The facts are that over 60% of all pharmacists practice in the community pharmacy setting and it is likely that over 90% of all patient encounters occur in the community setting.  In addition, Medicare policy drives hospital policy.  Medicare is scheduled to be insolvent in the next few years.  The government is essentially broke.  What this has meant is that health care systems payment policies are now geared to keeping people out of the hospitals.  Hospitals are rewarded for shorter stays.  Hospitals are penalized for readmissions.  And less than 25% of all pharmacists work in health systems positions.  Clearly then the future of pharmacy practice is not going to reside in health systems pharmacy practice.

Again, this does not mean that what health systems pharmacists do is not valuable.  The extremely talented pharmacists working in those environments do a great job.  But they will probably never be more than 25% of working pharmacists if you believe the projections of the United States Department of Labor Bureau of labor Statistics.  They are getting paid less than community pharmacists in many cases. And they will never see the number of patient encounters the community practice pharmacist see.  The big challenges we have in medication adherence, compliance with therapy, transitions of care, and achievement of patient outcomes all need to be managed in the community environment.  That is where people live.  That is where they have access to the pharmacist.  And that is where those services can be paid for.
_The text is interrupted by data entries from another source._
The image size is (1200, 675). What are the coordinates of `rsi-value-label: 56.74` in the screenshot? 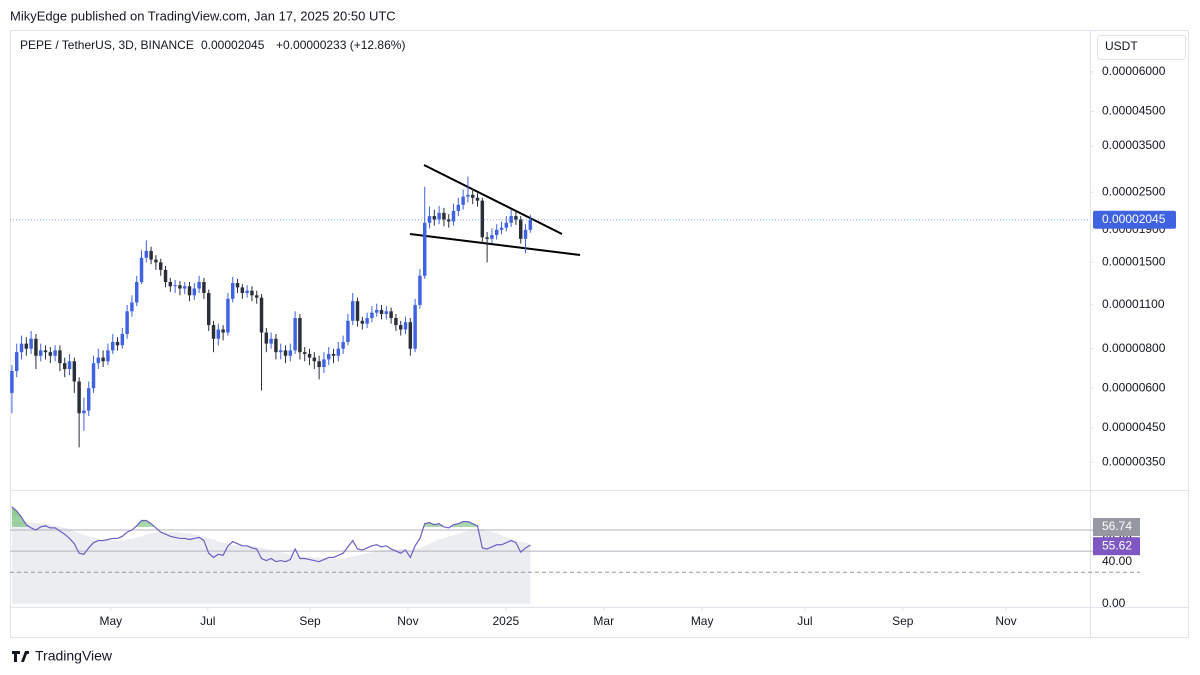 It's located at (1117, 526).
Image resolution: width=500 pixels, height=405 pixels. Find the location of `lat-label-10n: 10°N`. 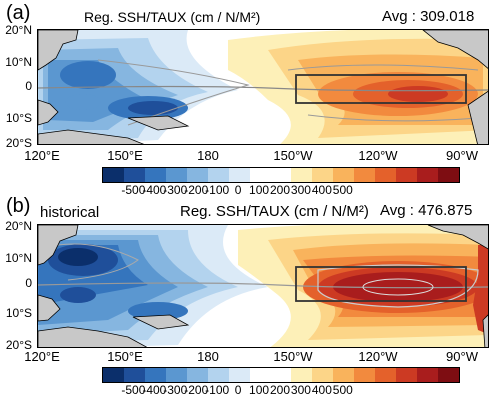

lat-label-10n: 10°N is located at coordinates (18, 62).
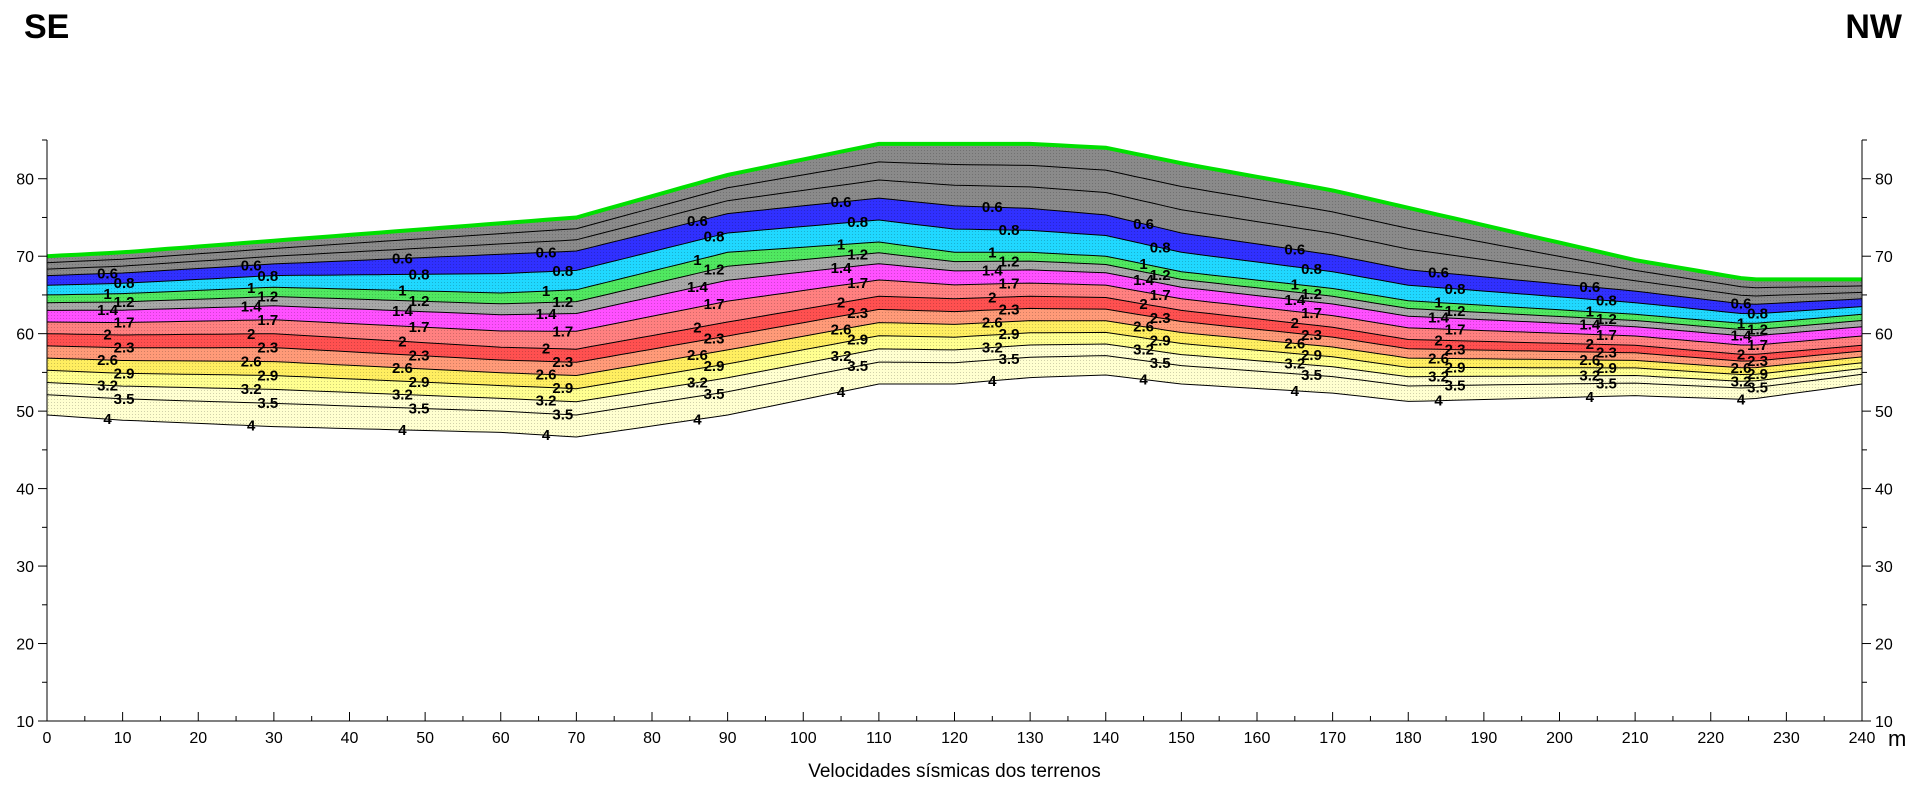  Describe the element at coordinates (1884, 412) in the screenshot. I see `right-y-tick-label: 50` at that location.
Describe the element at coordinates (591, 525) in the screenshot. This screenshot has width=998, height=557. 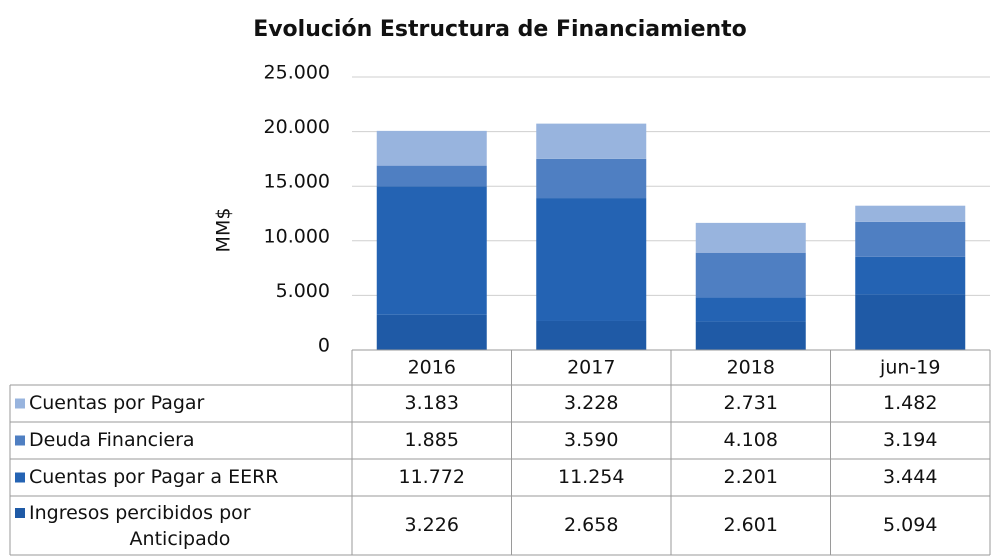
I see `table-value: 2.658` at that location.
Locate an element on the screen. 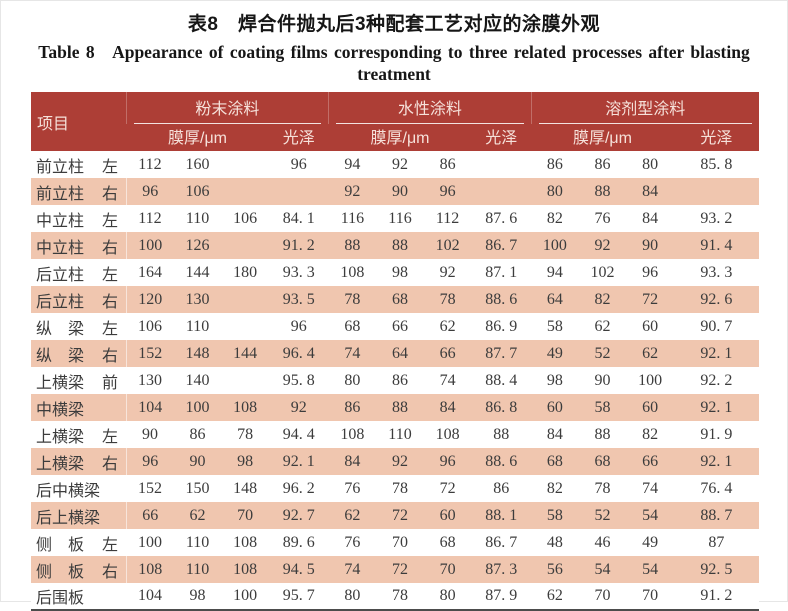  solvent-thickness-3: 60 is located at coordinates (650, 408).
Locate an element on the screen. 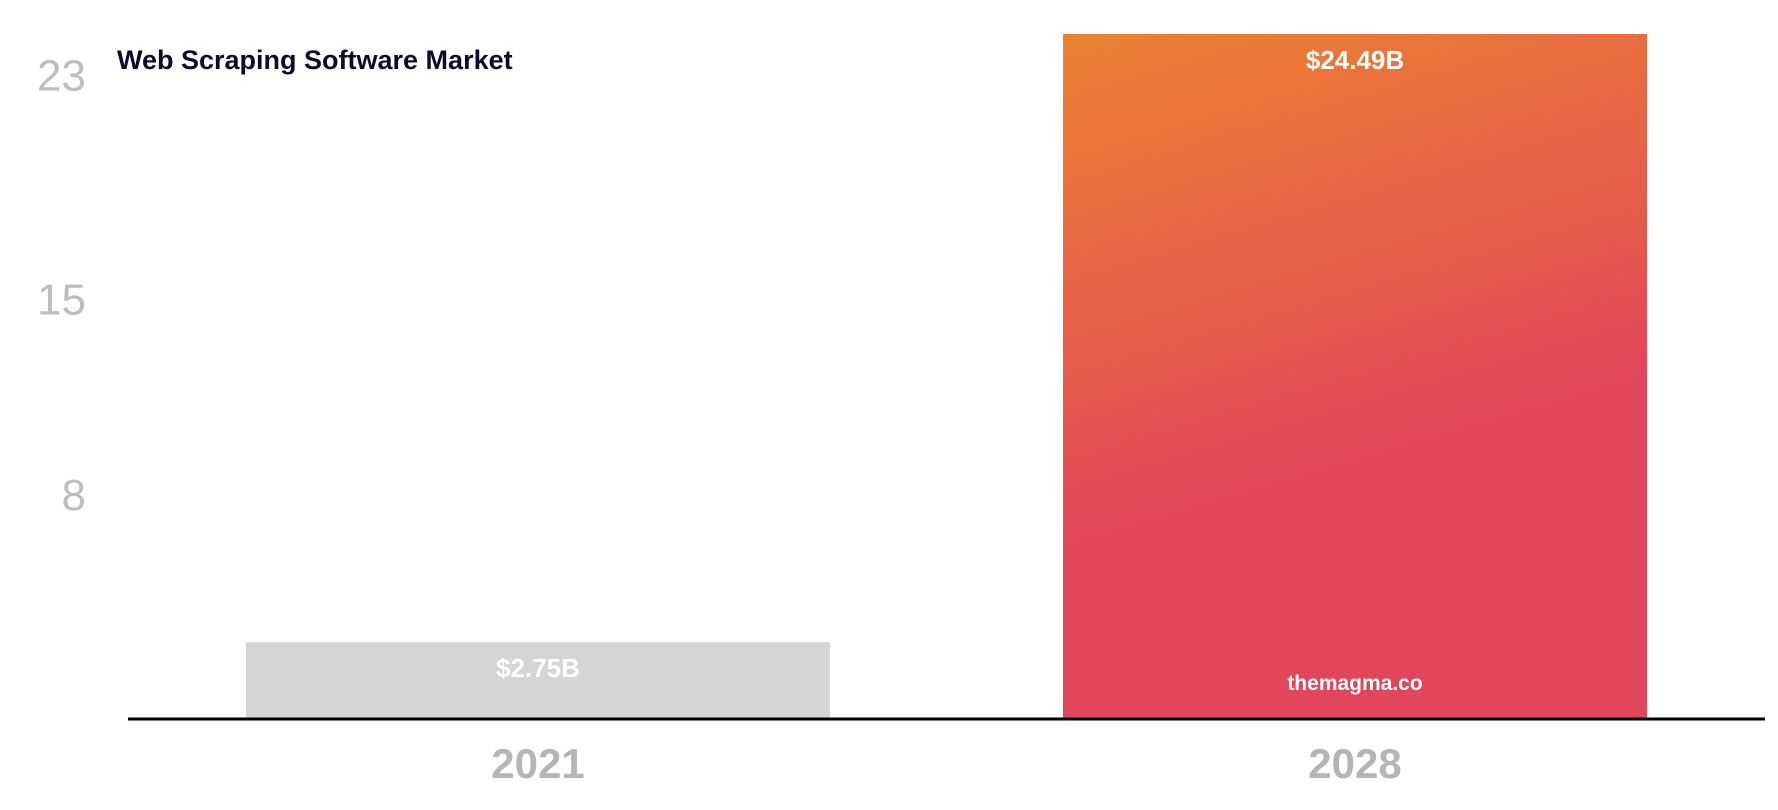 The image size is (1778, 810). data-label-2028: $24.49B is located at coordinates (1355, 60).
New hospitals are simply not being built.  Small hospitals are being absorbed into big hospitals.  Large hospital systems are consolidating their clinical services to centralized formats.   What this means is that less pharmacists will be working in that environment over time.

 So why is this important for you to understand?

If you wish to have a long and prosperous career in the practice of pharmacy you are going to have to learn how to create valuable services for paying customers, how to market those services effectively, and how to sustain that value over the length of your career.